Combining C and assembly source files - For time- or space-critical

NAME

       Combining C and assembly source files - For time- or space-critical
       applications, it can often be desirable to combine C code (for easy
       maintenance) and assembly code (for maximal speed or minimal code size)
       together. This demo provides an example of how to do that.

       The objective of the demo is to decode radio-controlled model PWM
       signals, and control an output PWM based on the current input signal's
       value. The incoming PWM pulses follow a standard encoding scheme where
       a pulse width of 920 microseconds denotes one end of the scale
       (represented as 0 % pulse width on output), and 2120 microseconds mark
       the other end (100 % output PWM). Normally, multiple channels would be
       encoded that way in subsequent pulses, followed by a larger gap, so the
       entire frame will repeat each 14 through 20 ms, but this is ignored for
       the purpose of the demo, so only a single input PWM channel is assumed.

       The basic challenge is to use the cheapest controller available for the
       task, an ATtiny13 that has only a single timer channel. As this timer
       channel is required to run the outgoing PWM signal generation, the
       incoming PWM decoding had to be adjusted to the constraints set by the
       outgoing PWM.

       As PWM generation toggles the counting direction of timer 0 between up
       and down after each 256 timer cycles, the current time cannot be
       deduced by reading TCNT0 only, but the current counting direction of
       the timer needs to be considered as well. This requires servicing
       interrupts whenever the timer hits TOP (255) and BOTTOM (0) to learn
       about each change of the counting direction. For PWM generation, it is
       usually desired to run it at the highest possible speed so filtering
       the PWM frequency from the modulated output signal is made easy. Thus,
       the PWM timer runs at full CPU speed. This causes the overflow and
       compare match interrupts to be triggered each 256 CPU clocks, so they
       must run with the minimal number of processor cycles possible in order
       to not impose a too high CPU load by these interrupt service routines.
       This is the main reason to implement the entire interrupt handling in
       fine-tuned assembly code rather than in C.

       In order to verify parts of the algorithm, and the underlying hardware,
       the demo has been set up in a way so the pin-compatible but more
       expensive ATtiny45 (or its siblings ATtiny25 and ATtiny85) could be
       used as well.
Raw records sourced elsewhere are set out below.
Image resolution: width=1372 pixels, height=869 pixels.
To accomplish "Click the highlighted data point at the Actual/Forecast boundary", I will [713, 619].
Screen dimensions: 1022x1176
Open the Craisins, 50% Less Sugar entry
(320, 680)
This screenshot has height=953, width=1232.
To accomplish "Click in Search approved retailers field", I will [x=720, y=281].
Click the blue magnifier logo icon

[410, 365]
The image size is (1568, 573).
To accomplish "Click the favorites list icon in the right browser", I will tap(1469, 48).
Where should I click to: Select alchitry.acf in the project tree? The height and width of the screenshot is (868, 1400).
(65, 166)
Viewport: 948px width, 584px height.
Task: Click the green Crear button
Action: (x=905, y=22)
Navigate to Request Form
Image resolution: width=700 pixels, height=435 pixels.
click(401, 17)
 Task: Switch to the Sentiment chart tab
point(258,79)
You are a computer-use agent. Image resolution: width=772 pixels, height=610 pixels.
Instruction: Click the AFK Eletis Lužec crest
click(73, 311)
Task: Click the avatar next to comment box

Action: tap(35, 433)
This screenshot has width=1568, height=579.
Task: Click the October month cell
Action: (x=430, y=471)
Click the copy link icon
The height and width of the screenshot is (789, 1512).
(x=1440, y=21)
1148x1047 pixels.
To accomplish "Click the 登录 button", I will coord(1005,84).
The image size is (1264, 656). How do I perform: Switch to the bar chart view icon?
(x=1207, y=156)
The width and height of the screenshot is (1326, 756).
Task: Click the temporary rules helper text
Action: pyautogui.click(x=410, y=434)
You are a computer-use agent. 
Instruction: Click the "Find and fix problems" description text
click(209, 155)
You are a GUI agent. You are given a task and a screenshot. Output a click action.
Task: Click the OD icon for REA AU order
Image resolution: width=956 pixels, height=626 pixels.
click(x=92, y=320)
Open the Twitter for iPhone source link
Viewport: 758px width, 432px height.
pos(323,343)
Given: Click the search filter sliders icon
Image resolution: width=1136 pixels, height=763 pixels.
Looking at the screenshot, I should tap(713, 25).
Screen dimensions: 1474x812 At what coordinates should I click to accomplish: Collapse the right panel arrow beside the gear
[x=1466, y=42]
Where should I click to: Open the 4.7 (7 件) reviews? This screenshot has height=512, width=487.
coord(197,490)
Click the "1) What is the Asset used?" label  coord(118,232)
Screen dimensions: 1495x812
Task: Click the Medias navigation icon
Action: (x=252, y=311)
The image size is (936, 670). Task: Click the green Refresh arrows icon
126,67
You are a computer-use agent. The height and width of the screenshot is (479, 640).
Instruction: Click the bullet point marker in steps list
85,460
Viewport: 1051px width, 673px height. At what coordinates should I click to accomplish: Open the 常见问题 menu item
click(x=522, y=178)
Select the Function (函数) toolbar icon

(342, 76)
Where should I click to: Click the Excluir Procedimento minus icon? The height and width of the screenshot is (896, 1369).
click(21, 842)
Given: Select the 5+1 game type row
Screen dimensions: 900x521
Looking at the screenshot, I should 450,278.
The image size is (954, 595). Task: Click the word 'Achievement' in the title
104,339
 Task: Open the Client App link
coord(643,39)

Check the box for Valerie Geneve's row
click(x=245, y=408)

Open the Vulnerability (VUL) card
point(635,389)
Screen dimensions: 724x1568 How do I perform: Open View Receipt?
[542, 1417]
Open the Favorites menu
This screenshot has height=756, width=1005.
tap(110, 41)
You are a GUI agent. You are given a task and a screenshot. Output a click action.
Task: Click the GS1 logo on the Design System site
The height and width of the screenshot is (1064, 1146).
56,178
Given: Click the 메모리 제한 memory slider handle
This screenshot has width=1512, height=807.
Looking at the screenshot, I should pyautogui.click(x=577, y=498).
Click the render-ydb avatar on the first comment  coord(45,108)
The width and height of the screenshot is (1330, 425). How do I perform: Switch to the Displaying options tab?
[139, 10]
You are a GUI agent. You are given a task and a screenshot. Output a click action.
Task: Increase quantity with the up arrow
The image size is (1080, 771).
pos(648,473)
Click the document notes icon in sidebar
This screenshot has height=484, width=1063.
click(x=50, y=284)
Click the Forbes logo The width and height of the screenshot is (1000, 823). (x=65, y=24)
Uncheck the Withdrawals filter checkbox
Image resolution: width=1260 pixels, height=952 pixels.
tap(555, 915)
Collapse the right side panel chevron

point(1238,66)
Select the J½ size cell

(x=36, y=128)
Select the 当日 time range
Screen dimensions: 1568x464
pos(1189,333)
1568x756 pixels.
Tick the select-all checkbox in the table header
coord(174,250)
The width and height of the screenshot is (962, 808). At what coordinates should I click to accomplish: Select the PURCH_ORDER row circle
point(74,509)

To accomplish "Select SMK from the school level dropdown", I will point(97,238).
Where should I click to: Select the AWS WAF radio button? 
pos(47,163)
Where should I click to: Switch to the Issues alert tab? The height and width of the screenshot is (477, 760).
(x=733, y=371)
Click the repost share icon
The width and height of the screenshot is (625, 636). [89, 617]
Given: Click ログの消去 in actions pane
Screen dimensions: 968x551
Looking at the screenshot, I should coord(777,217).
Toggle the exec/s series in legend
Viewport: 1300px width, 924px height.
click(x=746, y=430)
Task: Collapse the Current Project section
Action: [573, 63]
In that case, no separate assembly code is required, as
       two timer channels are avaible.

Hardware setup

       The incoming PWM pulse train is fed into PB4. It will generate a pin
       change interrupt there on eache edge of the incoming signal.

       The outgoing PWM is generated through OC0B of timer channel 0 (PB1).
       For demonstration purposes, a LED should be connected to that pin
       (like, one of the LEDs of an STK500).

       The controllers run on their internal calibrated RC oscillators, 1.2
       MHz on the ATtiny13, and 1.0 MHz on the ATtiny45.

A code walkthrough

   asmdemo.c
       After the usual include files, two variables are defined. The first
       one, pwm_incoming is used to communicate the most recent pulse width
       detected by the incoming PWM decoder up to the main loop.

       The second variable actually only constitutes of a single bit,
       intbits.pwm_received. This bit will be set whenever the incoming PWM
       decoder has updated pwm_incoming.

       Both variables are marked volatile to ensure their readers will always
       pick up an updated value, as both variables will be set by interrupt
       service routines.

       The function ioinit() initializes the microcontroller peripheral
       devices. In particular, it starts timer 0 to generate the outgoing PWM
       signal on OC0B. Setting OCR0A to 255 (which is the TOP value of timer
       0) is used to generate a timer 0 overflow A interrupt on the ATtiny13.
       This interrupt is used to inform the incoming PWM decoder that the
       counting direction of channel 0 is just changing from up to down.
       Likewise, an overflow interrupt will be generated whenever the
       countdown reached BOTTOM (value 0), where the counter will again alter
       its counting direction to upwards. This information is needed in order
       to know whether the current counter value of TCNT0 is to be evaluated
       from bottom or top.

       Further, ioinit() activates the pin-change interrupt PCINT0 on any edge
       of PB4. Finally, PB1 (OC0B) will be activated as an output pin, and
       global interrupts are being enabled.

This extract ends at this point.